Problem – Which lines in the records below contain the word "pixels"? Copy each one out.

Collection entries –
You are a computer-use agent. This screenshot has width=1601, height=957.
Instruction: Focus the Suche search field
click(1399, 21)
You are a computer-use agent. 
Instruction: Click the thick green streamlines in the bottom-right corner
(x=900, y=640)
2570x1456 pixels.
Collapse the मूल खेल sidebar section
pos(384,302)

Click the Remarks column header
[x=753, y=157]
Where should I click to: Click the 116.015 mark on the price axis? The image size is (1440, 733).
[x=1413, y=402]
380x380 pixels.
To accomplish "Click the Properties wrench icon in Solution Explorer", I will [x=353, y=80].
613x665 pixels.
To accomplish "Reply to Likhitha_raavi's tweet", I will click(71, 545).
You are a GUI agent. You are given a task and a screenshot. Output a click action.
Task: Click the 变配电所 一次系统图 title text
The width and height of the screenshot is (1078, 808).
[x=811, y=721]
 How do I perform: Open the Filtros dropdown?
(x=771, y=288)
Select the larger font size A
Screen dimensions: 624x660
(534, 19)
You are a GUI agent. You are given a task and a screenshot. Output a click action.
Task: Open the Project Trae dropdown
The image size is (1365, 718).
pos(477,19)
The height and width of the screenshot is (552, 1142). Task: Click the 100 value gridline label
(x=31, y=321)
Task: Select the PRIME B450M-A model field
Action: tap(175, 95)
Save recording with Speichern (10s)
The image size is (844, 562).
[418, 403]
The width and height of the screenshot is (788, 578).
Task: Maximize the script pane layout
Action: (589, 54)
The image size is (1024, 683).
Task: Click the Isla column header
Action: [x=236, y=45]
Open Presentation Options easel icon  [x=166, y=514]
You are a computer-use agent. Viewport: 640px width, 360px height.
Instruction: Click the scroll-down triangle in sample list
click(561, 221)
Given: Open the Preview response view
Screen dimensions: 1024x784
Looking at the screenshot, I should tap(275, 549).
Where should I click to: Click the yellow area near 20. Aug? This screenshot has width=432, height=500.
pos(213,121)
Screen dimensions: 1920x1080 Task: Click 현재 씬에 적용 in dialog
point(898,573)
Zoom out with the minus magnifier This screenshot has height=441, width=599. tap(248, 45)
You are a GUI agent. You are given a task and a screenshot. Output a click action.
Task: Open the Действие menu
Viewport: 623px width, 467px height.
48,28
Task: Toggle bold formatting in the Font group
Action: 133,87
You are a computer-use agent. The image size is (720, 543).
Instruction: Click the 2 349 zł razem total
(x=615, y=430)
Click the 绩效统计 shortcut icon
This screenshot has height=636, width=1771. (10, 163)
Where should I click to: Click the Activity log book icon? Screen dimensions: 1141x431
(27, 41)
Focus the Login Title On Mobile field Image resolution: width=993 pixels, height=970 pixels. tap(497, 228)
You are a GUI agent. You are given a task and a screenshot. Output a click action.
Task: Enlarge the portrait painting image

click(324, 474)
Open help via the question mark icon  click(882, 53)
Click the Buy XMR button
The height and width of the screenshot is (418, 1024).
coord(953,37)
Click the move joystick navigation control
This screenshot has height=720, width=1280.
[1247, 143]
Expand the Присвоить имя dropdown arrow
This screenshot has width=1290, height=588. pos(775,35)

Response to this task –
2570x1456 pixels.
380x380 pixels.
613x665 pixels.
Focus the Login Title On Mobile field Image resolution: width=993 pixels, height=970 pixels. tap(497, 228)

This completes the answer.